Celoteh Pengecut Muda

Herdimas Anggara 10 Agustus 2013

Malam hari, angin berhembus sejuk. Sehabis menyaksikan aksi komedi dari Megan Amram, Dimas berdiri di samping trotoar suatu jalan di bilangan Manhattan sambil mendengarkan musik dari Steve Reich melalui iPodnya untuk berencana pulang ke apartemen dengan menggunakan taksi. “Berhenti!” teriak Dimas kepada sedan kuning bertuliskan “NYC”. “Malam Pak, bisakah mengantarku ke 740 Park Avenue?” tanya Dimas kepada supir taksi. “I’m sorry, I cannot speak any languages other than English,” jawabnya dengan logat New York kental.

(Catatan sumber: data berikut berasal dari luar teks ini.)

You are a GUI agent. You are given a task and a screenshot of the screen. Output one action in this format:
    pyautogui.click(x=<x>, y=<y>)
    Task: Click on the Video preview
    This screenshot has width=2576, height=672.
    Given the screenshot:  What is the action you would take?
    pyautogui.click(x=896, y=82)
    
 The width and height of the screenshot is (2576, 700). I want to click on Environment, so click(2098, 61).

(Tapi karena tulisan ini adalah imajinasi belaka penulis, entah mengapa, tiba-tiba supir taksi tersebut bisa fasih berbahasa Indonesia dan tahu bahwa Dimas telah mengikuti Indonesia Mengajar sekitar tiga tahun yang lalu.)

“Oh, ini Herdimas Anggara yang waktu itu pernah ikut Indonesia Mengajar ya?” tanyanya. “Lho, iya, kok Bapak tahu tentangku?” jawab Dimas kaget. “Iya, aku kebetulan pernah baca-baca di situs Indonesia Mengajar tentangmu ketika sedang mencari-cari ekivalensinya Teach for America di Indonesia melalui Google,” ujarnya. Dimaspun menjadi tersanjung, tak habis pikir bahwa ternyata ada yang tahu tentang dirinya melalui situs pencari Google. “Iya, aku sangat suka dengan tulisanmu. Kalau boleh tahu, apa yang kamu rasakan ketika mengikuti program Indonesia Mengajar?” tanya sang supir bak reporter sebagai pertanyaan pembuka, memulai perjalanan taksi yang tampaknya akan cukup lama.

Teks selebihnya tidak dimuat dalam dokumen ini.